§ **Aim**
Report how many lines in the records below contain the string "computer". Give only the number.

╭─ Supplied data

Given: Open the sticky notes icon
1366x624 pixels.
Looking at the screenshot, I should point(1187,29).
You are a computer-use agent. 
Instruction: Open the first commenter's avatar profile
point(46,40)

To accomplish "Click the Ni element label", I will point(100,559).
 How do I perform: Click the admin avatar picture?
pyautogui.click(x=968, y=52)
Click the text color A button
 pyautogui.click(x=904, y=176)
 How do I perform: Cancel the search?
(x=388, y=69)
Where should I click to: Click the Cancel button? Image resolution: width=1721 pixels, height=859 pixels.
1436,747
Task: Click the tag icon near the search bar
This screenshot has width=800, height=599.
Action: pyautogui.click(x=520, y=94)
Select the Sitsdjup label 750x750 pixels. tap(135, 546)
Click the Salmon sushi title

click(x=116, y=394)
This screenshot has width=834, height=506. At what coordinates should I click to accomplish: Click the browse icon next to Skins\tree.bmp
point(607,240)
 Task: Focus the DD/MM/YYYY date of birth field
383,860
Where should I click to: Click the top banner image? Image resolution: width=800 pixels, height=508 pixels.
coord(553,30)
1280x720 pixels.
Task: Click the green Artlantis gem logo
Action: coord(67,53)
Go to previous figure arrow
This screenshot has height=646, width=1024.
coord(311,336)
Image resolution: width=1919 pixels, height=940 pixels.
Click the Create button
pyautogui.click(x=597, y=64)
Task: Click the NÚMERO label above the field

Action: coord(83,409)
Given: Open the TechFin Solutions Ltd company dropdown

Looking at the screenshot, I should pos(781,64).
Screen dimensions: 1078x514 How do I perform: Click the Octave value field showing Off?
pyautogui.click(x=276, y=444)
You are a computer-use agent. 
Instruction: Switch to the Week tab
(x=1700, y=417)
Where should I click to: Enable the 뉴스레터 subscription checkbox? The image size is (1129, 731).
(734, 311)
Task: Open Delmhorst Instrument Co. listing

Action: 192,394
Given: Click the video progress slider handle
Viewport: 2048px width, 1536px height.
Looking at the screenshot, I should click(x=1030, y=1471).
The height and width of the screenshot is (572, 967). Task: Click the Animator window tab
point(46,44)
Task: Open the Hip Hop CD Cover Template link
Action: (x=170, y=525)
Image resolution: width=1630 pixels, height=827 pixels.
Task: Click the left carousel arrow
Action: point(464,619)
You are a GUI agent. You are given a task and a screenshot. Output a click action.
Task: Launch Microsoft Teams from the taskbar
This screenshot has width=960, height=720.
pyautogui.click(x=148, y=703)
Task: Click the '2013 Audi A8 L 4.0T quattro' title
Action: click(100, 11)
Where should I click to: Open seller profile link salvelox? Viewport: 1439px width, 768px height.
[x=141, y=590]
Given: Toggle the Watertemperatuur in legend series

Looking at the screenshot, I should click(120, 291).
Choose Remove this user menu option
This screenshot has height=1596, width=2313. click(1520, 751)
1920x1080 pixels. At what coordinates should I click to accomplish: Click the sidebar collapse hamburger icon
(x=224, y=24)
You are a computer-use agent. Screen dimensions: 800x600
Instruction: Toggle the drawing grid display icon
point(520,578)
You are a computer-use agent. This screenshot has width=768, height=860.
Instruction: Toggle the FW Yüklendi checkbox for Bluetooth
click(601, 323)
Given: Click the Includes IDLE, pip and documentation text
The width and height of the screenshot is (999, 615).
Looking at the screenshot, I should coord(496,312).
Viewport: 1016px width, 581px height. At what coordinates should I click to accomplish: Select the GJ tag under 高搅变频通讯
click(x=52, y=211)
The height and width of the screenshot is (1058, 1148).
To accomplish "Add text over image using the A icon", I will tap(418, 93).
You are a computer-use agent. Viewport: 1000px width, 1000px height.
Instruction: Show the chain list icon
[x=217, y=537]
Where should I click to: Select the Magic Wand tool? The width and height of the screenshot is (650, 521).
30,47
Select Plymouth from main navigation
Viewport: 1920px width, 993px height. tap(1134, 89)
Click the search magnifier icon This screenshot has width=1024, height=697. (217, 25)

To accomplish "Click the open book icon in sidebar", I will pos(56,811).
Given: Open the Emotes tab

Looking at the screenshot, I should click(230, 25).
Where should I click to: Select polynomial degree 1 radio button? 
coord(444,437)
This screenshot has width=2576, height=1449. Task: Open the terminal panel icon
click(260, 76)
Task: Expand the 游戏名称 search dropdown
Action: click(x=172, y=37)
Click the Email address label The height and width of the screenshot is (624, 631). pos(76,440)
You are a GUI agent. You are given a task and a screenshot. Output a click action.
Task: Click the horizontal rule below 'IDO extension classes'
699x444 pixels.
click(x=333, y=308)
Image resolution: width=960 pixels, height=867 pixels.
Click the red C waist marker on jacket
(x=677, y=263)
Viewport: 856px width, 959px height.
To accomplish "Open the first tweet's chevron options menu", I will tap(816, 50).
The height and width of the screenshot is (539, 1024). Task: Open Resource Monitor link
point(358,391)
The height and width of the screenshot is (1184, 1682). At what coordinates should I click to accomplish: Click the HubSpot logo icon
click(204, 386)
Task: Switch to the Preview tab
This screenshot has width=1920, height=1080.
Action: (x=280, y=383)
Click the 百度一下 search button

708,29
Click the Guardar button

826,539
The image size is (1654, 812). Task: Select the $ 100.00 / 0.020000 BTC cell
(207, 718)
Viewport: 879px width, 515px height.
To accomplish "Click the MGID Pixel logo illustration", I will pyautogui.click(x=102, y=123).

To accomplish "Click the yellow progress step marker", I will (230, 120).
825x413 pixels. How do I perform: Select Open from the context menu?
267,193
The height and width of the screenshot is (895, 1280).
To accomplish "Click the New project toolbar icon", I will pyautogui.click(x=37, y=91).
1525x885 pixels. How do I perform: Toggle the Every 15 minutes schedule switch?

╰─

§ **Exercise answer**
5